We use bears with the flat panels on the fronts and backs for labels. The labels stay on pretty well, even with all that squishing going on. Occasionally we have to relabel if we have bears that have been around for a while, but that's rare. 


> That brings up something I haven't solved yet. These labels print the best by far on glossy photo paper. Printing on sticky Avery labels produces a poor printed result and they don't stick too well on the jar either. Other than going to a professional label making company, does anyone have any good suggestions as to the best way to print and attach these labels to mason jars?


For mason jars, we use regular canning jars with the lids and rings. We have a label we designed that sits on top of the lid and is held in place by the ring. We don't glue those. Our customers really like those - they feel like they are getting a bonus because they can save and reuse the jar for canning.

If you want to attach the label to the side of a mason jar, what we do with our queenline jars might work.

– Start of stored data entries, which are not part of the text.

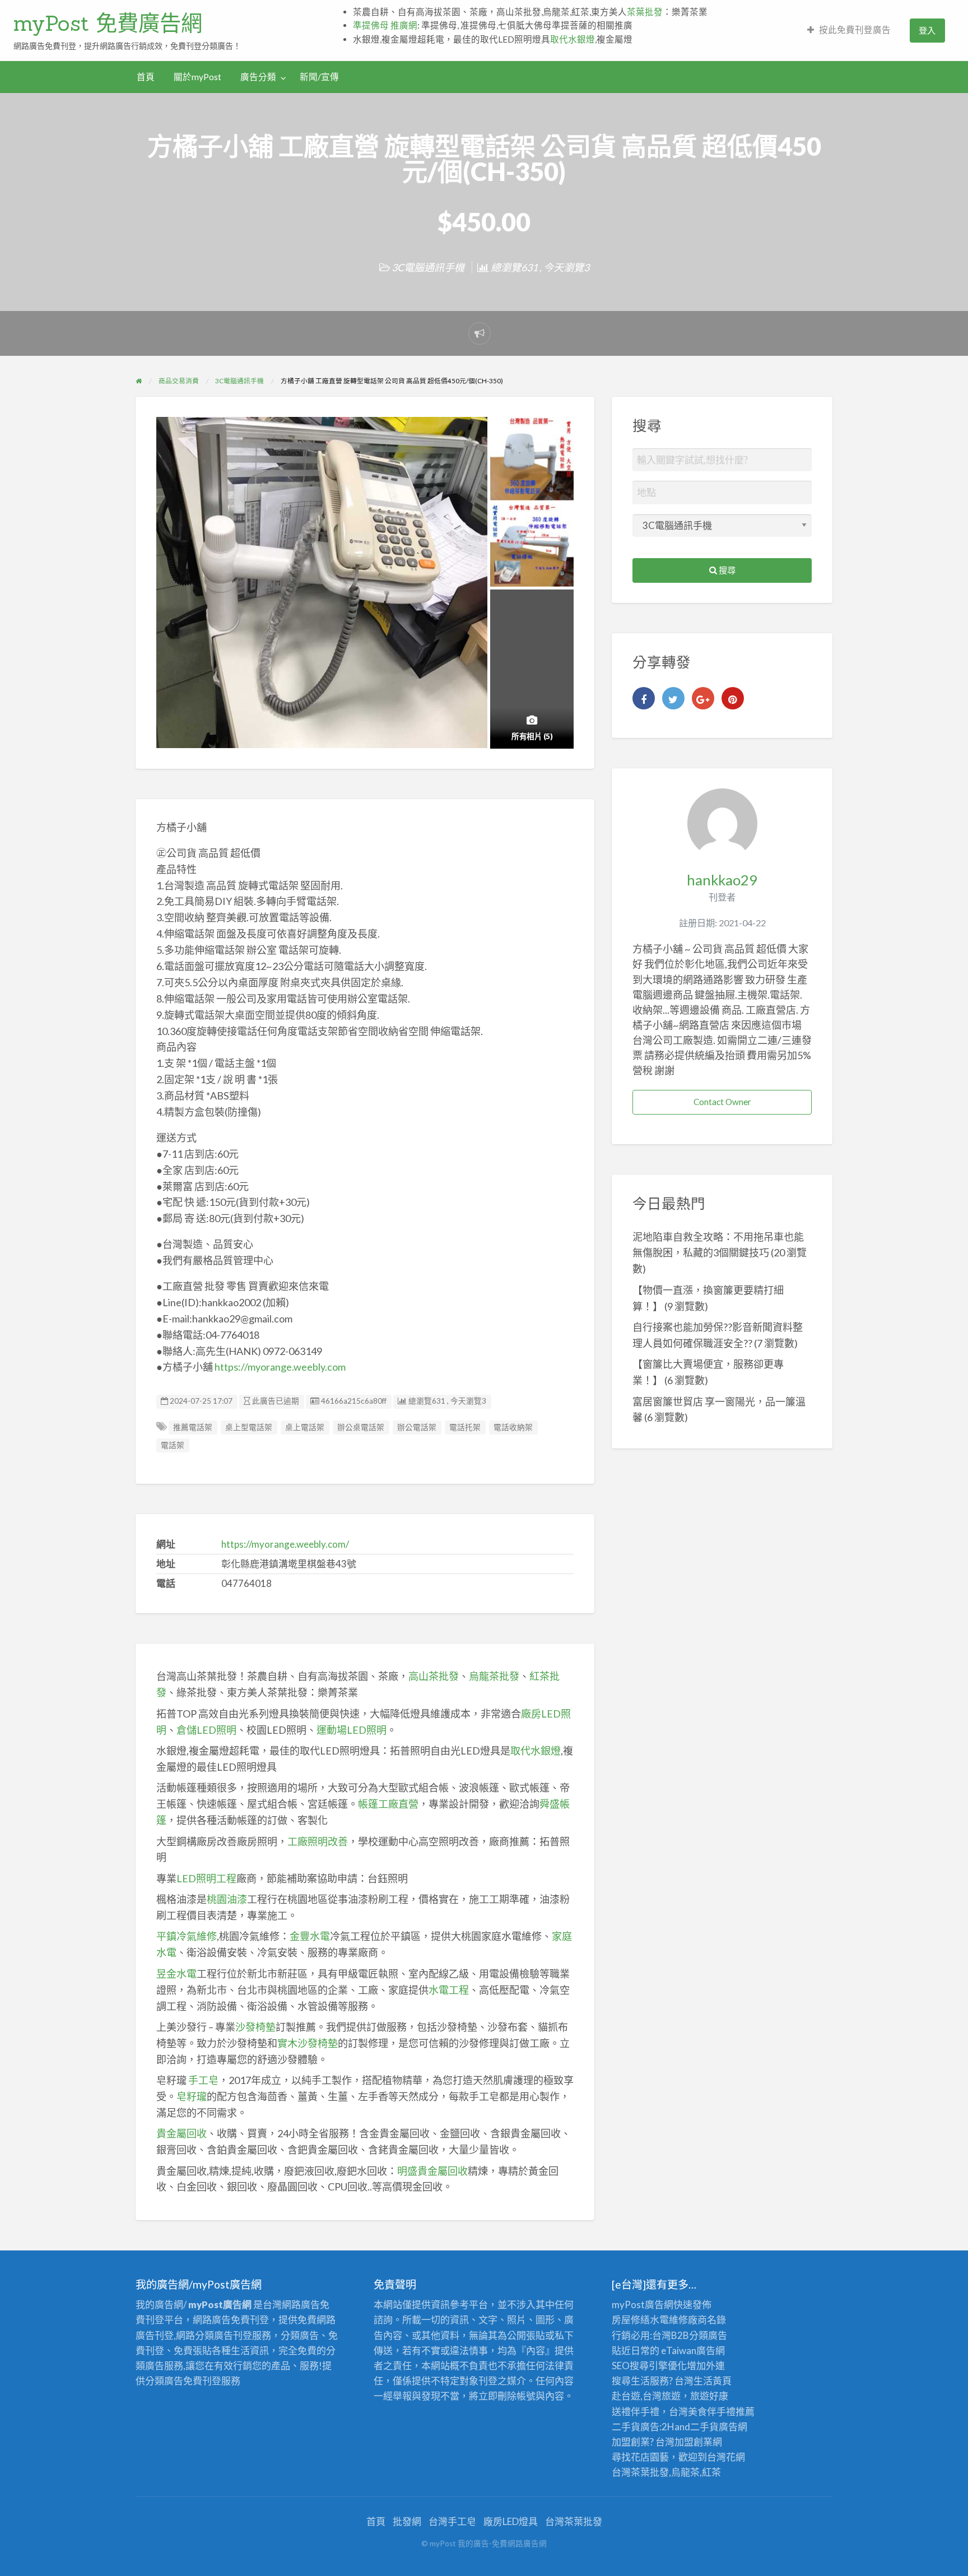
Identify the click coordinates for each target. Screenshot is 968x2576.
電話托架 (465, 1427)
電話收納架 (513, 1427)
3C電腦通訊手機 (428, 267)
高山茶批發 (433, 1676)
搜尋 (726, 570)
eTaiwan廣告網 (693, 2350)
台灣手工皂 (452, 2521)
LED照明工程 (206, 1878)
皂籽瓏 (191, 2096)
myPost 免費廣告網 (107, 23)
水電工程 (449, 1990)
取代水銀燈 (572, 39)
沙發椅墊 (255, 2027)
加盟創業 (693, 2442)
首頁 (146, 77)
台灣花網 (726, 2457)
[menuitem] (849, 30)
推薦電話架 (192, 1427)
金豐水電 (310, 1936)
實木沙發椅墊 (307, 2043)
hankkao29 (722, 879)
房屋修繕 (631, 2320)
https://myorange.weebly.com (280, 1367)
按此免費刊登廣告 (855, 30)
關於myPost (197, 77)
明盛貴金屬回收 (432, 2171)
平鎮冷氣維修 (186, 1936)
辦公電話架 (416, 1427)
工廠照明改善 (317, 1841)
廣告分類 (258, 77)
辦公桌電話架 (360, 1427)
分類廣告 (708, 2335)
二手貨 (704, 2427)
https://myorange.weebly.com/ (285, 1544)
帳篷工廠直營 (388, 1804)
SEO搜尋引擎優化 (649, 2365)
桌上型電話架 (248, 1427)
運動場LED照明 (352, 1730)
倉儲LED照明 (206, 1730)
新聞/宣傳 (319, 77)
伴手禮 (721, 2411)
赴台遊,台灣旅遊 (646, 2396)
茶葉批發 (645, 12)
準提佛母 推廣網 (385, 25)
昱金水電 (176, 1973)
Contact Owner (722, 1102)
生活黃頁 (713, 2381)
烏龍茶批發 (494, 1676)
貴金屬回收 (181, 2133)
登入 (927, 30)
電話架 (172, 1445)
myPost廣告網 (642, 2304)
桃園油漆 (227, 1899)
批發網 (407, 2521)
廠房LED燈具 (510, 2521)
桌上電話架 (304, 1427)
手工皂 (203, 2080)
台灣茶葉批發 (640, 2472)
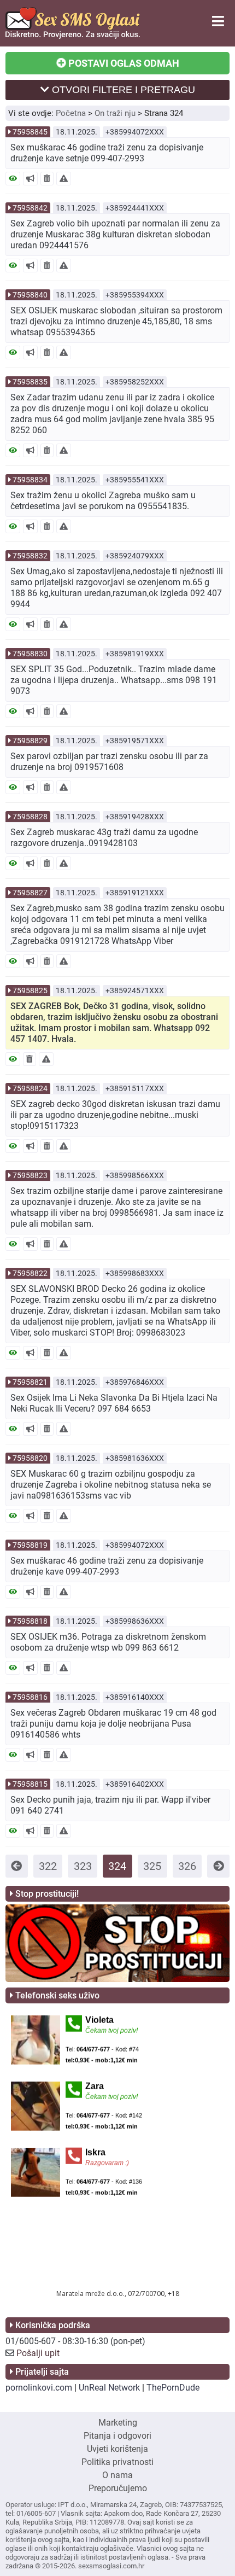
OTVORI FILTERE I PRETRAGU (122, 89)
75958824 (30, 1088)
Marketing (117, 2422)
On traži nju (115, 113)
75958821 (30, 1382)
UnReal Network (109, 2387)
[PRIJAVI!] (63, 178)
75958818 (30, 1621)
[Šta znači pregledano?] (12, 178)
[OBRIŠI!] (47, 178)
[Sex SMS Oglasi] (72, 36)
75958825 (30, 990)
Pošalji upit (38, 2353)
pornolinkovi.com (38, 2387)
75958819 (30, 1545)
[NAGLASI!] (30, 178)
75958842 (30, 207)
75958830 (30, 653)
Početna (71, 113)
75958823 (30, 1175)
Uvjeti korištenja (117, 2449)
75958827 (30, 892)
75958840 (30, 294)
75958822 (30, 1273)
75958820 (30, 1458)
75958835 (30, 381)
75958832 (30, 555)
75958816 (30, 1697)
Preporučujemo (118, 2488)
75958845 (30, 131)
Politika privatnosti (117, 2462)
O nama (117, 2475)
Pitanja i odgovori (117, 2436)
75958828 (30, 816)
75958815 (30, 1784)
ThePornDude (172, 2387)
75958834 (30, 479)
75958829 (30, 740)
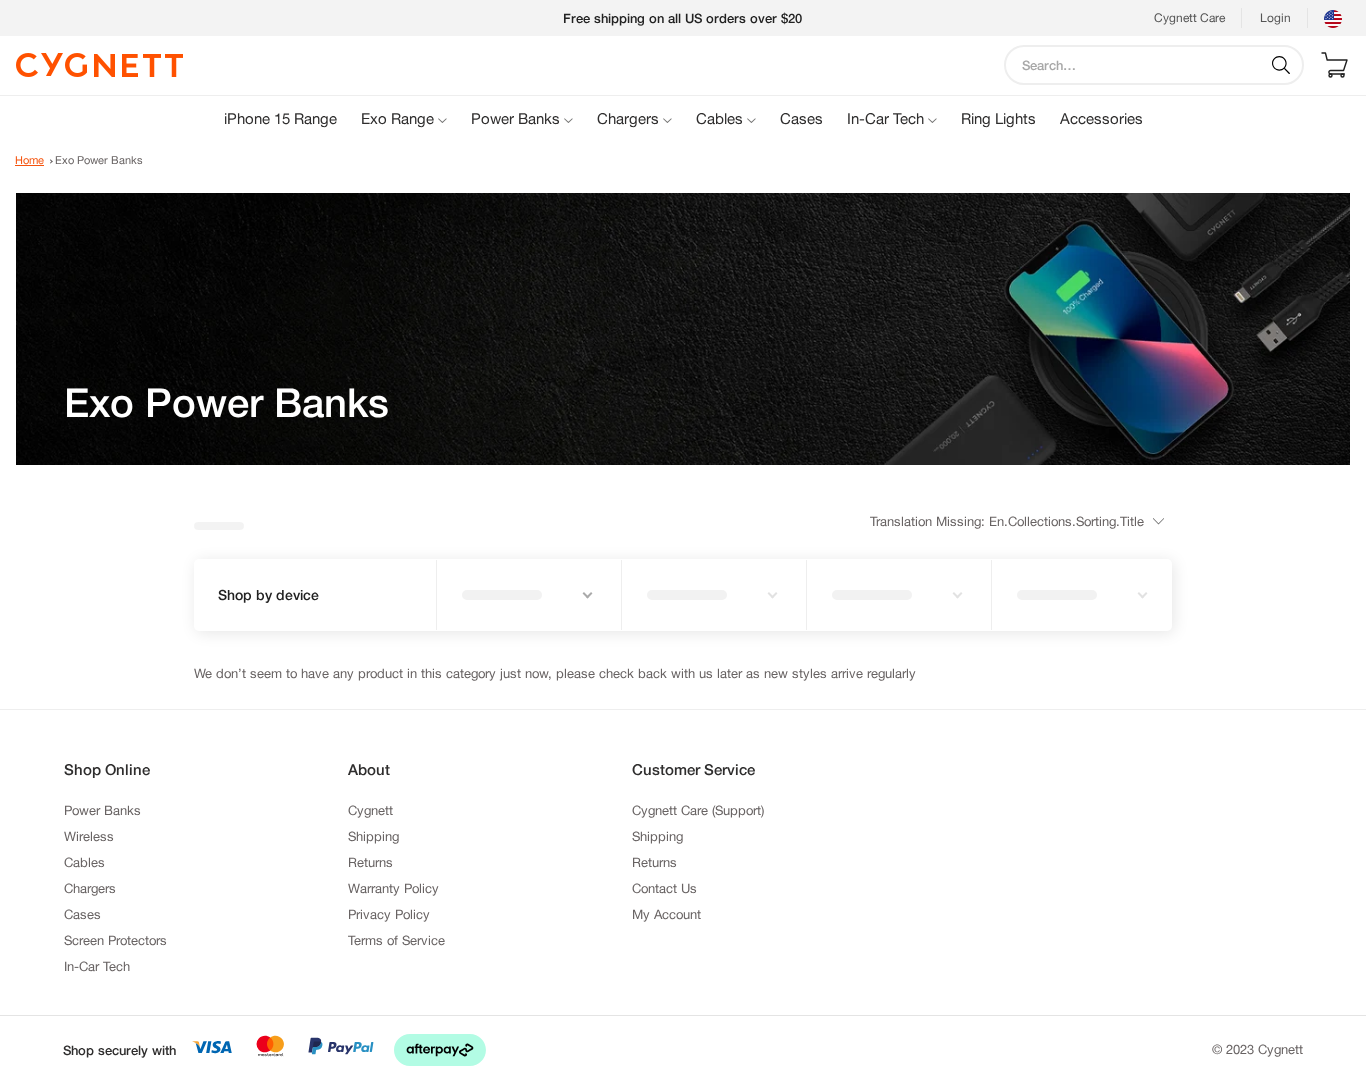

We use rubber cement. We apply it to the back of the label and to the jar and let it dry on both before we apply the label. For some reason, the glue sticks to the glue better after it has dried. The queenline jars are almost flat though so I don't know how well it would stick to the curve of the jar. Also, our paper is not glossy so that would be another variable. I would experiment on just a few before I wasted a lot of time, effort and labels just to be sure it will work as well on the curve of a mason jar and on the glossy label. 

Susan


----------



## Hobie

Wouldn't matter if you stuck the label to the canning jar lid, since (for actual canning) you are supposed to replace the lids (not the rings) every time.


----------



## Gregory and Susan Fariss

Hobie said:


> Wouldn't matter if you stuck the label to the canning jar lid, since (for actual canning) you are supposed to replace the lids (not the rings) every time.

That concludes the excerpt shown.